===== SUPPLIED INFORMATION =====
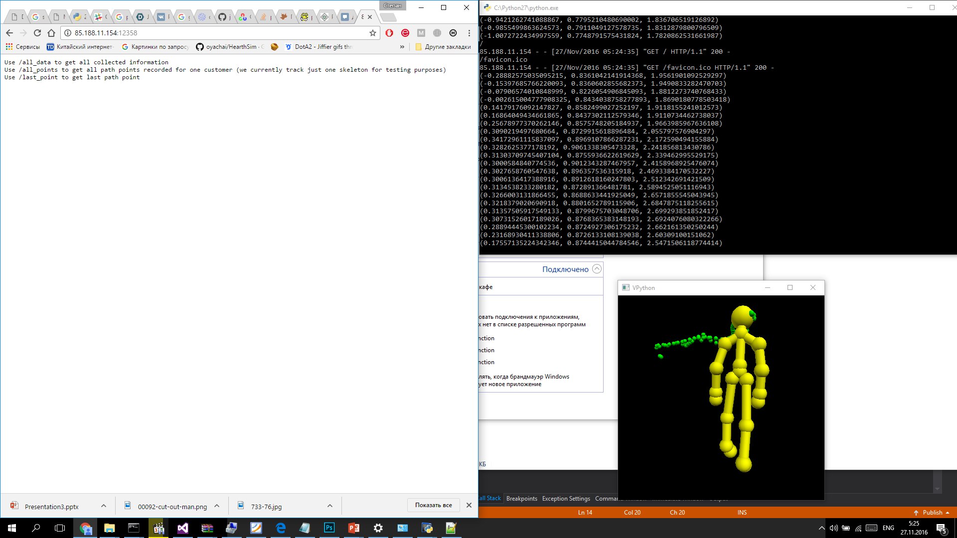Open Photoshop from the taskbar
957x538 pixels.
[x=329, y=528]
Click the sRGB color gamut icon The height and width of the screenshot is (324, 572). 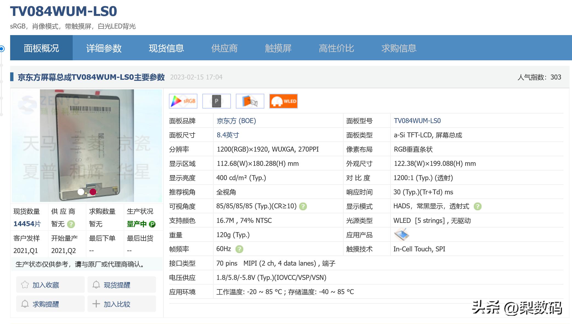click(x=183, y=101)
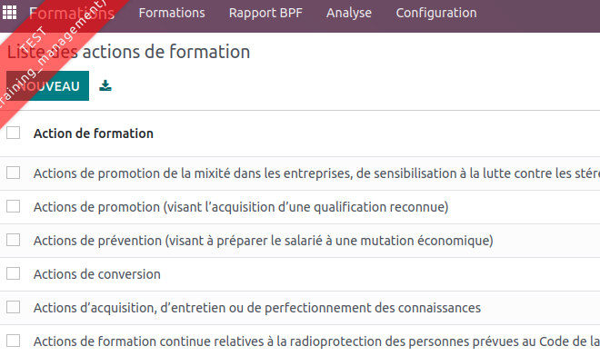The width and height of the screenshot is (600, 356).
Task: Check the Actions de promotion qualification row
Action: (14, 206)
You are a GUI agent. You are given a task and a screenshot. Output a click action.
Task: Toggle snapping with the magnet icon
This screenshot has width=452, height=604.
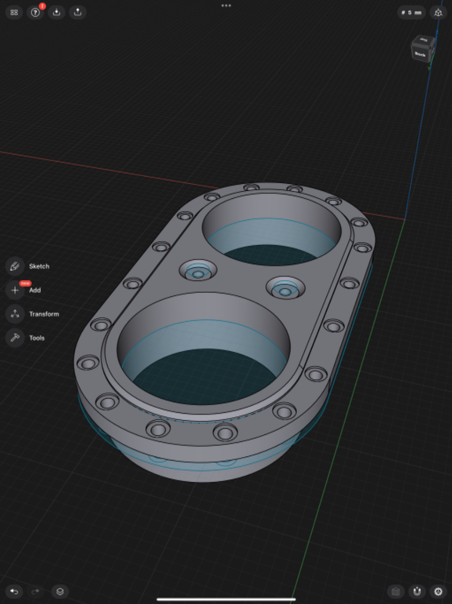[417, 591]
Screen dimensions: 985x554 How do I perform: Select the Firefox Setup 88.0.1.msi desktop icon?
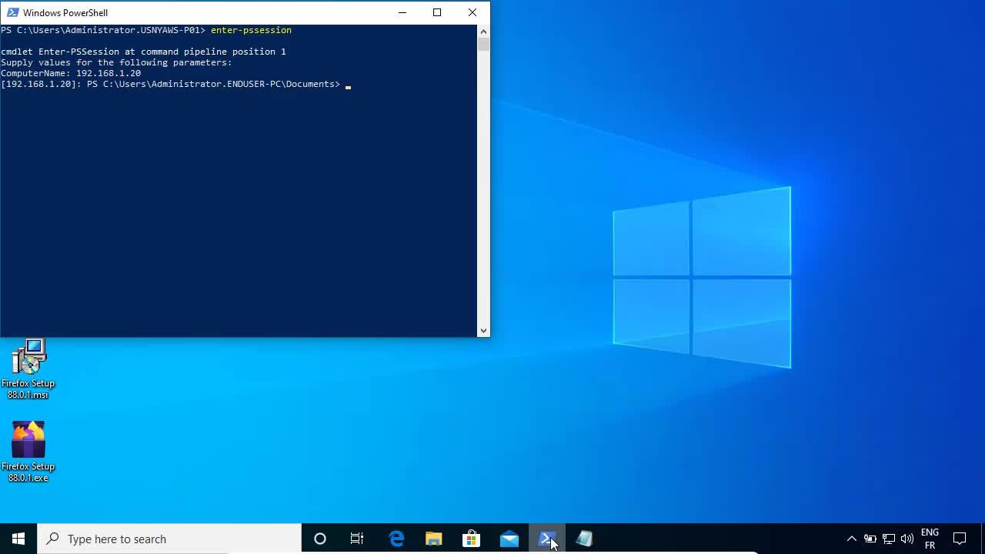pyautogui.click(x=28, y=362)
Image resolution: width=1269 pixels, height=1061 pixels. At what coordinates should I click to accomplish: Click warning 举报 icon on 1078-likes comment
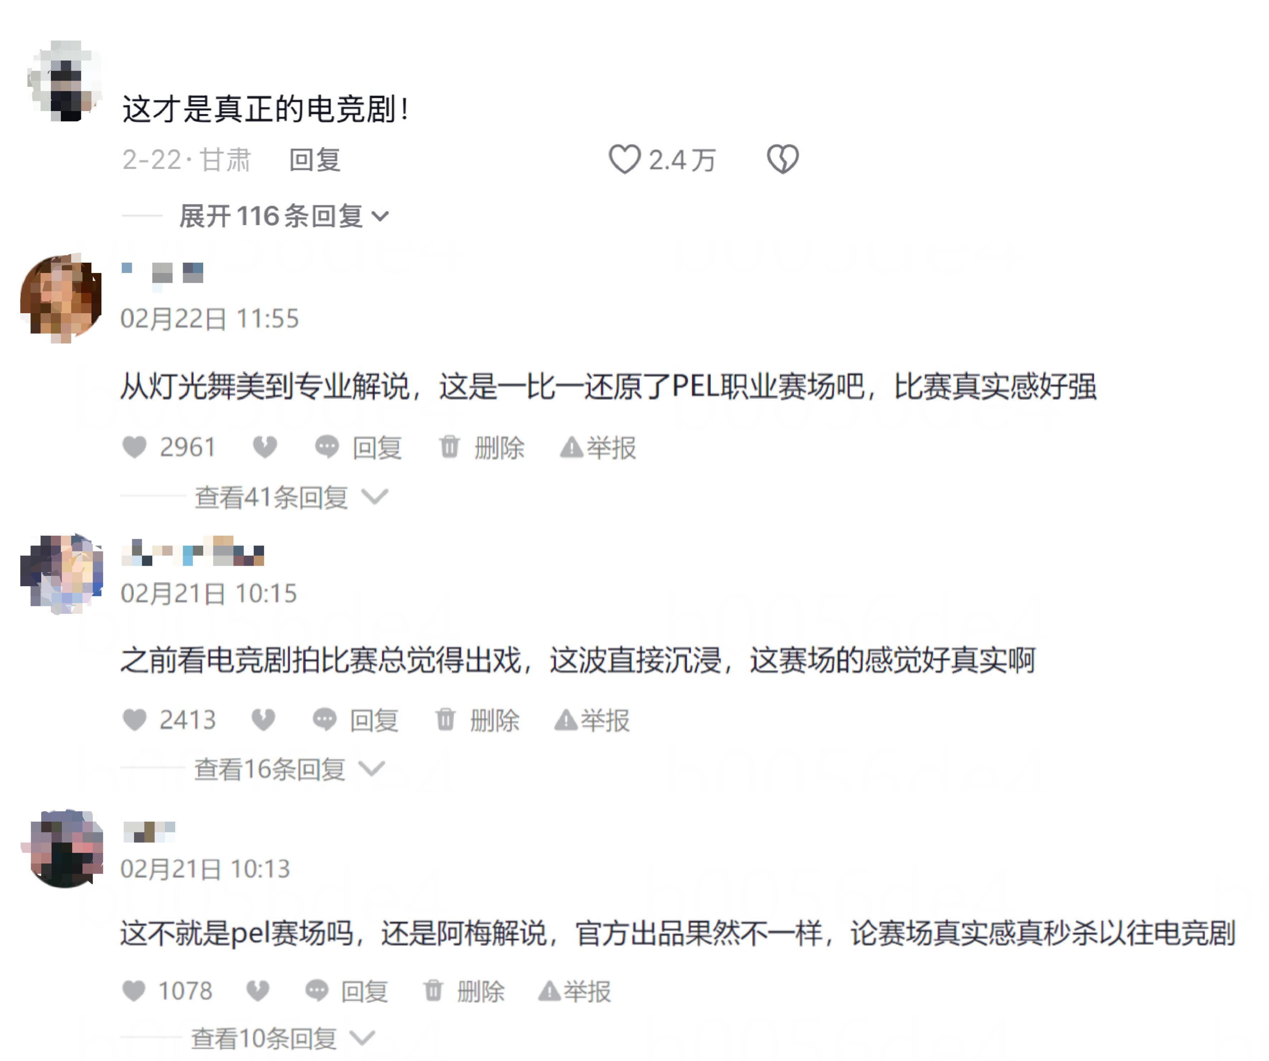(549, 992)
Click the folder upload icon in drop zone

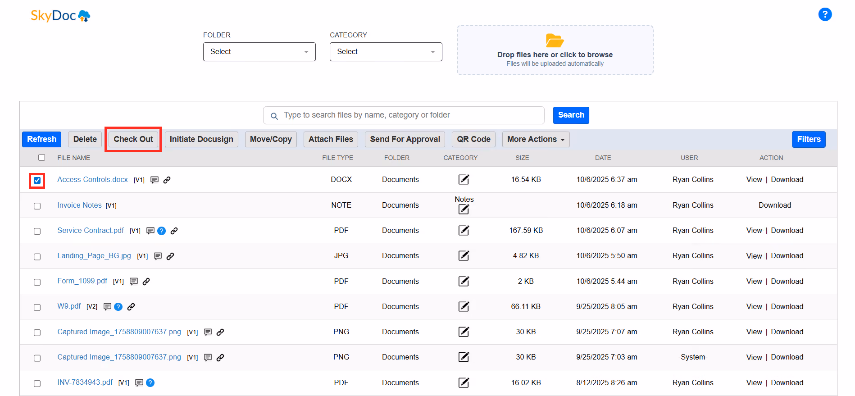pos(555,41)
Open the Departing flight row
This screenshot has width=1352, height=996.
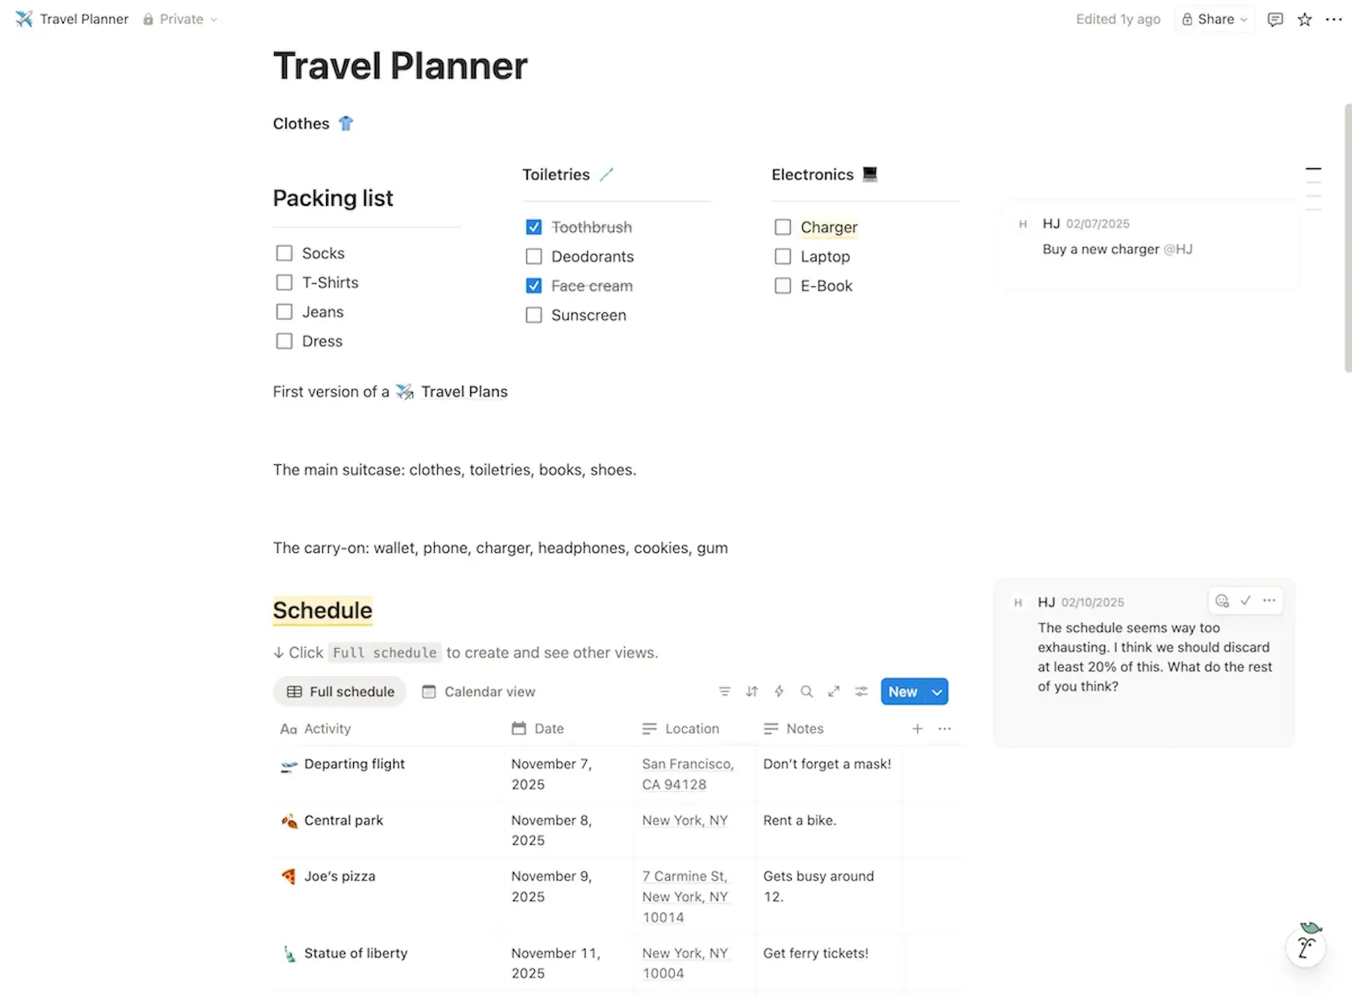354,764
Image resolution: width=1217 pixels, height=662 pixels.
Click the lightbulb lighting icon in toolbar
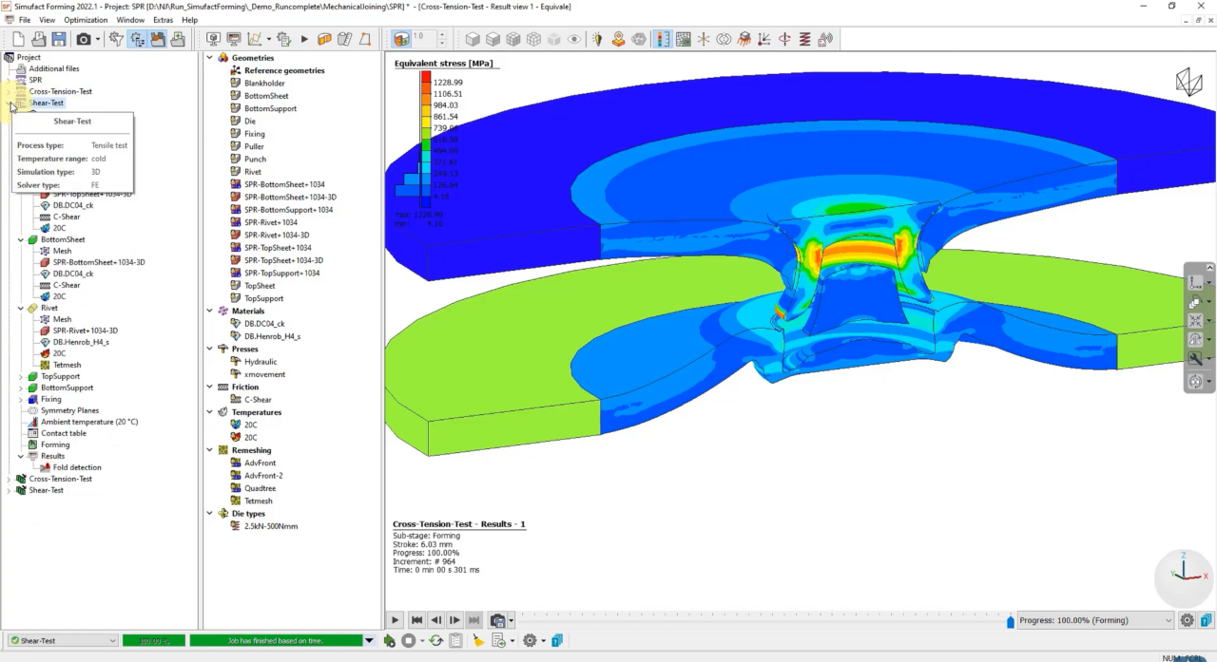pyautogui.click(x=597, y=39)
=====
DIRECTIVE → Lay out the records as a numbered list, starting at the line with "You are a GUI" and running through the end of the records, both ends included. Skip blank lines and leave the pictures out.

ANSWER TO THIS TASK →
1. You are a GUI agent. You are given a task and a screenshot. Output a click action.
2. Task: Toggle snapping with the magnet icon
3. This screenshot has width=452, height=604.
4. [417, 591]
5. Screen dimensions: 985x554 How do I perform: Select the Firefox Setup 88.0.1.msi desktop icon?
6. pyautogui.click(x=28, y=362)
7. Image resolution: width=1269 pixels, height=1061 pixels. At what coordinates should I click to accomplish: Click warning 举报 icon on 1078-likes comment
8. (549, 992)
9. Click the folder upload icon in drop zone
10. pos(555,41)
11. Open the Departing flight row
12. This screenshot has width=1352, height=996.
13. 354,764
14. Image resolution: width=1217 pixels, height=662 pixels.
15. Click the lightbulb lighting icon in toolbar
16. pyautogui.click(x=597, y=39)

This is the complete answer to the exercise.